4 R v Balsley [2013] NZCA 258.

5 At [16] and [19].

Was the evidence improperly obtained?

Submissions

[12] In order to appeal Judge Parson’s ruling Ms Gerrard-Smith filed a notice of application for leave from this Court to appeal. At the hearing Ms Johnson, for

Ms Gerrard-Smith, sought leave. Ms Shore, for the Crown, did not oppose leave being granted. I granted leave on the ground that the application involves the admissibility of evidence important to both of the parties.

[13] Ms Johnson, for Ms Gerrard-Smith, relies on Balsley in submitting that Judge

Parsons erred.
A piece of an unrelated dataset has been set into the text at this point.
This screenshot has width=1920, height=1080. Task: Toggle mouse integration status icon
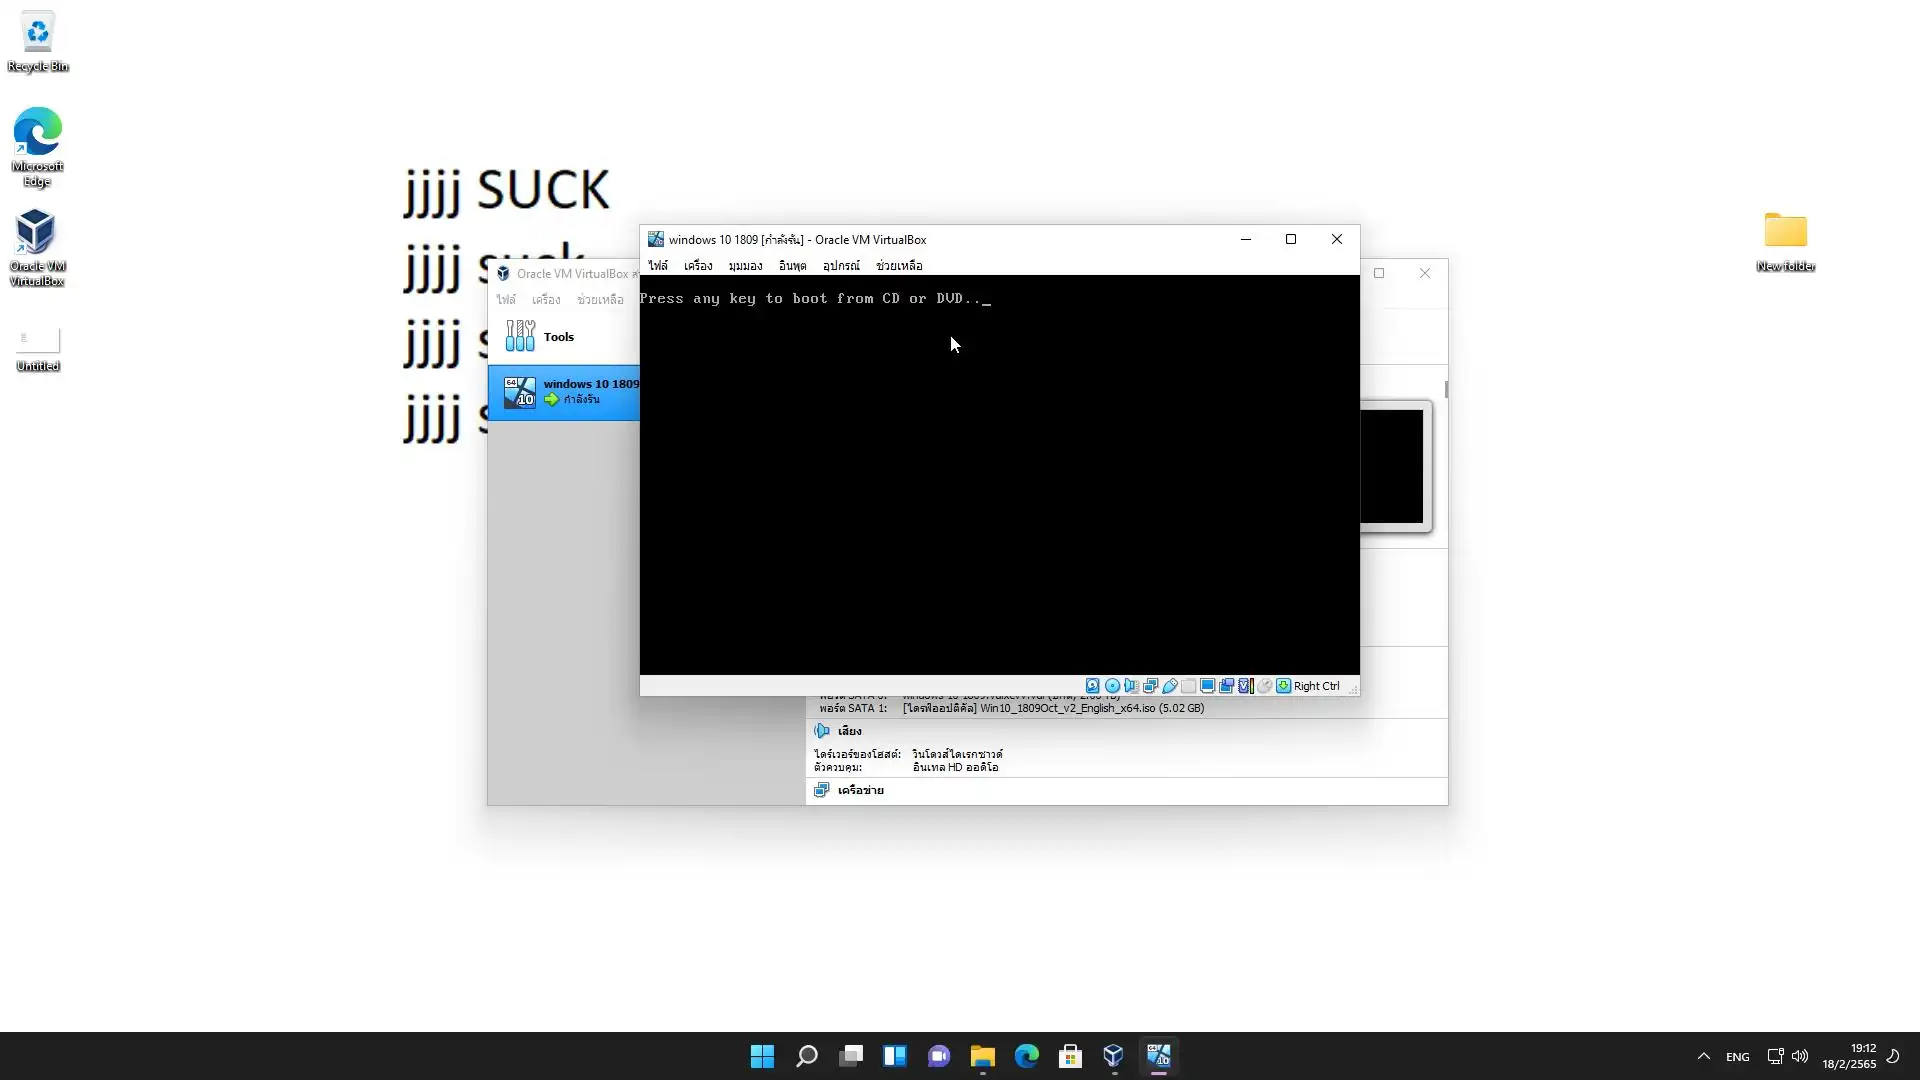point(1264,686)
She submits the judge erred in determining:

(a) Constable Haerewa was on the land under an implied licence and therefore lawfully on the property when he invoked the search powers;

(b) Constable Haerewa had reasonable grounds to believe it was not practicable to obtain a search warrant under s 20(a) and evidential material would be destroyed, concealed or altered under s 20(c).

[14] Ms Shore, for the Crown, submits the opposite.
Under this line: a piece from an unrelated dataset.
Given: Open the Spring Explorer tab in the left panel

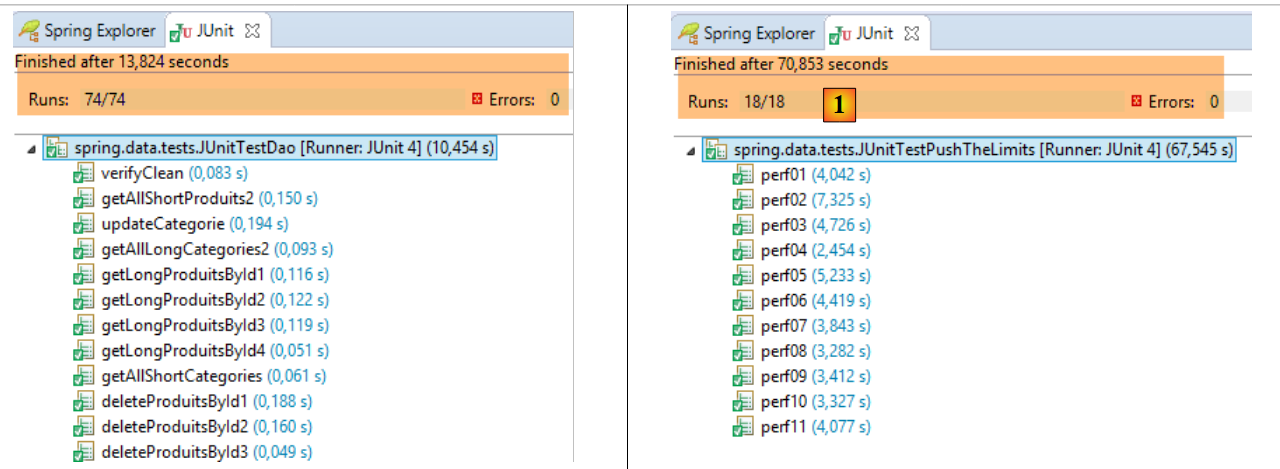Looking at the screenshot, I should click(x=86, y=31).
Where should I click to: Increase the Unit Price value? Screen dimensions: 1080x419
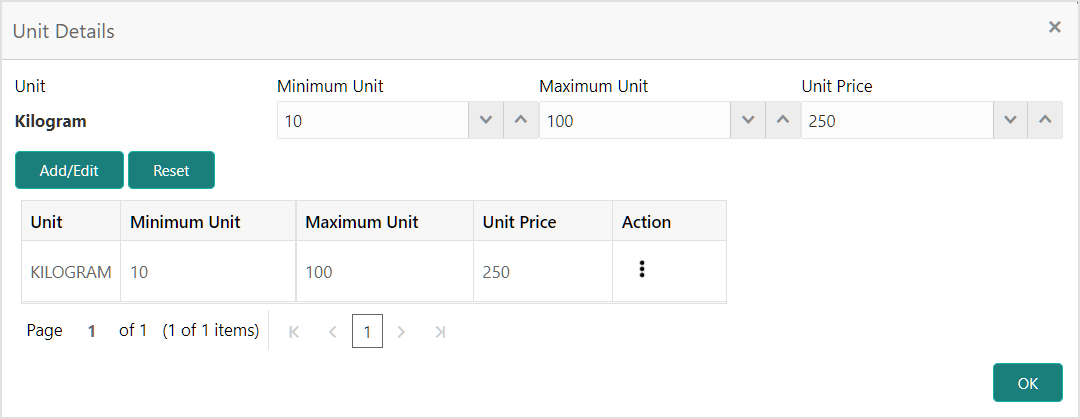[x=1045, y=121]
1 Was the constable on the land unlawfully?

[15] Ms Johnson submitted Judge Parsons did not consider the restrictions of the implied licence and that Constable Haerewa went further than the implied licence allowed. She emphasised that there was no back door and submitted that his real purpose was to catch someone trying to escape. She says he did not know whether he needed to go to the back until Constable Forsyth knocked on the front door and he should have waited.

[16] We don’t know whether Constable Haewera knew there was no back door. But he did believe people had escaped out the back before so he had a reasonable basis for thinking he might be able to both catch and speak to people at the back of the house. And Constable Haewera is clear about having both purposes in going to the rear of the property. There is nothing in the circumstances to suggest he did not intend to

communicate with the occupants. As Ms Shore submits, the nature of the inquiry being undertaken suggests he did.

[17] If a constable intends to communicate with an occupant he or she may enter land on the basis of the implied licence. That is so even though he or she may have another purpose in going to the back of a property as well. Whether a constable has that intention is a matter of fact. A constable’s statement about intention will, of course, be relevant to that as will other circumstances.

[18] There is nothing in the circumstances here to persuade me Constable Haerewa did not intend to communicate with the occupants. Neither is there evidence any sign or other notice withdrew the implied licence before he entered the property. I am satisfied Constable Haerewa was on the land lawfully when he saw the cannabis. Judge Parsons did not err.

2 Impracticability of a search warrant and concealing evidence?

[19] Ms Johnson submitted Judge Parsons erred because there is no evidence Constable Haewera considered it was impracticable to get a search warrant. She said he was required to turn his mind to that. She also submitted his stated belief that the occupants knew the Police would visit is hearsay and was wrong. Therefore there was no reason for him not to consider a search warrant impracticable to obtain and no reason to think the evidence of cannabis might be concealed.

[20] There is no question of a hearsay statement here. The issue is whether there were reasonable grounds for belief in the circumstances.6 I agree with Judge Parsons there were. The property was remote. The time necessary to drive back to get a search warrant at 8 pm on 22 December 2015 could well allow the occupants to remove the cannabis. Doing so would be rational if they knew the Police might visit. A complaint of family violence had been made by a child. It was reasonable for Constable Haerewa

to believe the occupants might expect a call from the Police.






6 Dick v R [2011] NZCA 230 at [24].

Result

[21] I agree with Judge Parsons that the requirements of s 20 of the Search and

Surveillance Act 2012 were met here. I dismiss the appeal.